# Law of Mass Action

- Page ID
- 83031

The law of mass action only rigorously applies to elementary reactions (in that otherwise the exponents do *not* match stoichiometric coefficients). These are reactions whose equations match which particles are colliding on the microscopic scale. Consider the reaction

\[\ce{$r_1$R1 + \(r_2$R2 + \ldots + \(r_n$R_n <=> \(p_1$P1 + \(p_2$P2 + \ldots + \(p_m$P_m} } \label {1}.\]
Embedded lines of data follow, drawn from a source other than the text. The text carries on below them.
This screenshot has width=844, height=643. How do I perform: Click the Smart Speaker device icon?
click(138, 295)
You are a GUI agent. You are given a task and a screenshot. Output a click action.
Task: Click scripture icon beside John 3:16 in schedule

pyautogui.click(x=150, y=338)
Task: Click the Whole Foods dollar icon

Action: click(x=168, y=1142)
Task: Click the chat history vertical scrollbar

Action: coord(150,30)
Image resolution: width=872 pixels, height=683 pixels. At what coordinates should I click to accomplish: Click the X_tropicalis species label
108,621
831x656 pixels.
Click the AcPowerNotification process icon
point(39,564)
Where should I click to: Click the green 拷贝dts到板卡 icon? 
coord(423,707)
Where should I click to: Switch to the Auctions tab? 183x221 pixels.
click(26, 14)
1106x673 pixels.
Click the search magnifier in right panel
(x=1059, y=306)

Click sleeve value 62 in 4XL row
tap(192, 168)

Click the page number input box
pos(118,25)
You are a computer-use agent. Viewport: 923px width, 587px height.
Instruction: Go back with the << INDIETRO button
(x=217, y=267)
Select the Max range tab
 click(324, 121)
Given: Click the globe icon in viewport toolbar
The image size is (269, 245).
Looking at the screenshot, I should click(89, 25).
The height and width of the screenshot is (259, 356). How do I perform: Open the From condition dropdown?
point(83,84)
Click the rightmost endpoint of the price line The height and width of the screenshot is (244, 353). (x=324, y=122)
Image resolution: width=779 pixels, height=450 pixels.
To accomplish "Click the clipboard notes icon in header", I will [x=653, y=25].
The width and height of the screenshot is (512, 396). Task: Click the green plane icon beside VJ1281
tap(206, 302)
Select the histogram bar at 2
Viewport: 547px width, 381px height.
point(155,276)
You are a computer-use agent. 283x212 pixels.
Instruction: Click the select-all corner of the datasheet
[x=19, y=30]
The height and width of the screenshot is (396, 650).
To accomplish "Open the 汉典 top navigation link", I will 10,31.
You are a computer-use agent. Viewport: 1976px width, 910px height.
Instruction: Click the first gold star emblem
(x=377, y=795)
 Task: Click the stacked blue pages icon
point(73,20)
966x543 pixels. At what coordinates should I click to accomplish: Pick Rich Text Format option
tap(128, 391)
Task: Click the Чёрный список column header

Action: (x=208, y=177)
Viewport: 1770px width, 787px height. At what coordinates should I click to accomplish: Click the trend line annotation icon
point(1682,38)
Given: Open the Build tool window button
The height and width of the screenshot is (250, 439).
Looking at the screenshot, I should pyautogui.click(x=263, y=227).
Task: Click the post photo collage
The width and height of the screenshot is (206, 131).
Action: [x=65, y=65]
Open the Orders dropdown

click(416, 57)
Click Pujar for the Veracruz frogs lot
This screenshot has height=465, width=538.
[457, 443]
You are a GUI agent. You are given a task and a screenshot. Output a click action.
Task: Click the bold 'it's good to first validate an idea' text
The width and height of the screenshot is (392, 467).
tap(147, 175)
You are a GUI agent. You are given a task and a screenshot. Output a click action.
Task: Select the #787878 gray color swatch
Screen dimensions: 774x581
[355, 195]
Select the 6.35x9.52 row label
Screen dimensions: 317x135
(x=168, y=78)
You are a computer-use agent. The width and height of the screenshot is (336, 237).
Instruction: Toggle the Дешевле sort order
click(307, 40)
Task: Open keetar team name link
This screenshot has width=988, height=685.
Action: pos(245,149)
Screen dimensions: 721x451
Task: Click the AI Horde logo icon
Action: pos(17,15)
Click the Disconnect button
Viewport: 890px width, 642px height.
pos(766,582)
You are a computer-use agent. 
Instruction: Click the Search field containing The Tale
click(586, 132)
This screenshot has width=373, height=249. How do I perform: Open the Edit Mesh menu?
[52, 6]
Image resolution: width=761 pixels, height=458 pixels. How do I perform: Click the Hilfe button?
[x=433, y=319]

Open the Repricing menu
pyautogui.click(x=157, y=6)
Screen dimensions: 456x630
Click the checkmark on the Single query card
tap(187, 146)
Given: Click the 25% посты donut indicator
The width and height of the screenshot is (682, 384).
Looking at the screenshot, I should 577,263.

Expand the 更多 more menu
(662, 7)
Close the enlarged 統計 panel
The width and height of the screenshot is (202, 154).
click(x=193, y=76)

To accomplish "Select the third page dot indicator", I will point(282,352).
Reaction \((1)\) is elementary if and only if it proceeds in a single step. At some time \(t = t_c\) all reactant particles \(\ce{R1, R2, \ldots, R_n}\) collide. Quantum mechanically this collision is not too well defined, so view it to be Newtonian in essence. Not to mention: the probability \(P\) of the simultaneous collision goes to zero as \(n \to \infty$. This is why in actuality most elementary steps involve at most three individual constituents.

We therefore sacrifice some generality and instead consider the easier to handle

\[\ce{R1(g) + R2(g) <=> P1(g) + P2(g)} \label {1'}.\]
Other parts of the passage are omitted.